You have run into someone who is belligerent about advisors. They invest on their own and would never, ever invest with a financial advisor. You wonder what an insurance agent or financial advisor ever did to them! Why do some people feel so negatively about advisors?
1. They think investing is easy.
The stock market went up for a long time. You’ve heard the expression “The stock market goes up like an escalator and down like an elevator.” The most recent bull market lasted about 11 years. Some people think making money is easy.
Reality: Professional advice helps. Although the last bull market lasted 10+ years, you know there were continuous calls that the bull run was over at numerous points during those ten years. Many advisors recommend good stocks and let clients know they should let their winners run.
2. They read negative news stories about rogue advisors.
You have seen the stories in the industry press about advisors who defraud people. Some investors reading these stories assume all advisors are the same.
Reality: According to FINRA in 2020 there were 617,549 registered representatives. (1) The report also goes on to show in 2020 there were 5,472 investor complaints received. 246 individuals were barred and 375 were suspended. 970 fraud and insider trading cases were referred for prosecution. If you add the barred and suspended numbers together, that represents one tenth of one percent of all registered representatives. The majority of advisors are ethical and do a fine job. Unfortunately, that isn’t breaking news.
3. Advisors do transactional business.
They think advisors are order takers and don’t add value. They rationalize they can do transactions for “free” online, so advisor involvement represents an unnecessary expense.
Reality: These investors do not understand online trading platforms are not run by nonprofit institutions performing a charitable service. There are costs. Advisors offer advice, but investors need to choose to listen.
4. Advisors don’t care.
They think of advisors as friendly croupiers in a casino. They are not emotionally invested in your success. The croupier will be just as friendly to the next person sitting down at the blackjack table when you get up.
Reality: Most advisors want a long-term relationship. If most advisors are using a financial planning fee based pricing model, they want their clients to make progress towards their goals. The want to guide them and try to keep them on track during difficult times.
5. Fear of the market.
These investors would be better described as non-investors. They experienced a severe market decline before. They were burned. They did not get back in. They want the returns the market has delivered, but do not want to put their money at risk. They feel advisors will “throw them into the market” where they will lose money.
Reality: Compliance wants every client classified within a risk profile. Investment recommendations should align. Good advisors talk to clients about when they will need “that money.” They also can help clients “stick their toe in the water” and gradually get comfortable with investing in the market.
6. Advisors aren’t fiduciaries.
Investors see lots of TV ads that usually trash one segment of the advisory market to promote themselves. They feel the broad category of “advisors” are putting their own financial interests first. The investor can represent their own interest just fine, thank you very much.

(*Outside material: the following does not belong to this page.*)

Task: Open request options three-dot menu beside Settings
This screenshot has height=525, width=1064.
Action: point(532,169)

Reality: Isn’t “fiduciary” a popular word! It is probably fair to say almost everyone in the advisory business considers themselves a fiduciary. One of the ways major firms achieved this was to level out pricing through wrap fee accounts. The client makes a conscious choice to work with that firm. That choice comes with costs. Almost everything they buy from the firm comes with level pricing.

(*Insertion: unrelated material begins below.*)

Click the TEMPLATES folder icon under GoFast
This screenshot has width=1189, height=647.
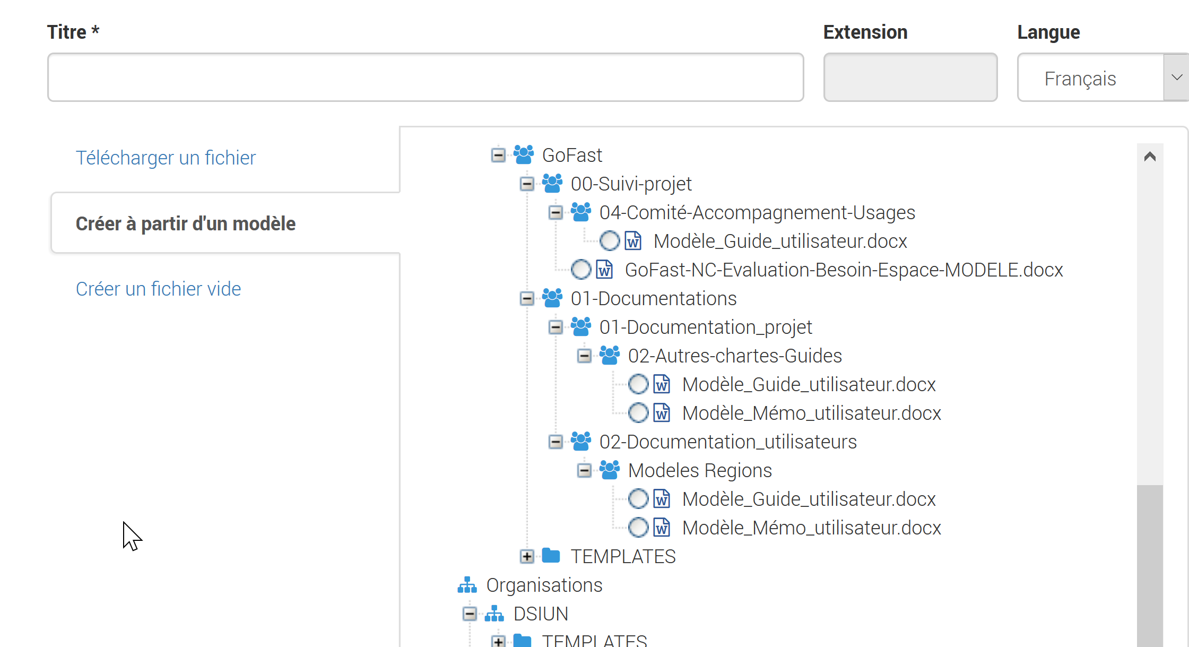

7. Fear of losing control.
They are afraid no one is driving the bus. They see the stock market can be volatile. They feel they could suffer tremendous losses if they went away for a week and the stock market tanked. They feel an advisor would simply stand by and watch.
Reality: They are correct with “stand by and watch” because the advisor would not make trades without a client’s approval. They would make extraordinary efforts to reach the client. A more practical approach is the client would be using professional money management. The managers would be buying and selling in the background. They would be “driving the bus” and the client could choose to leave that bus and take another if they wanted.
8. Advisors are inexperienced.
Some investors feel the advisor is new to the business, passed an exam and is somehow qualified to offer advice. They are assuming advisors are stock pickers, which they see as a learned skill.
Reality: Advisors are relationship managers, not stock pickers. Theyn help the client hire money management firms. They are only paying the managers for the time they are in the program.
9. The investor needs specialized advice.
They associate the advisor with providing one type of advice. They have a good “stock guy” but he is not a “bond guy.” They think a generalist advisor who works with neighborhood clients cannot help them.
Reality: The advisor is the client’s contact point for accessing the resources of the firm. They can bring almost any skill the client can imagine to the table.
10. Advisors do not pay attention or follow-up.
They think advisors are in the business of getting paid on new accounts. They will focus attention on bringing a new client onboard, then ignore them and focus attention on finding the next new client.
Reality: That might be true in some professions where you are only paid for new business. The financial services industry mostly runs on asset-based pricing. It is in both the client and the advisor’s interest to create long term relationships.
11. The advisor is not like them.
They do not identify with the advisors they know. They feel they come from a different culture or economic background. They do not look like me.
Reality: Advisors come in all varieties and flavors. They just aren’t looking hard enough.
There are many reasons why some investors choose not to work with an advisor. Most are based on misperceptions. You can help change that.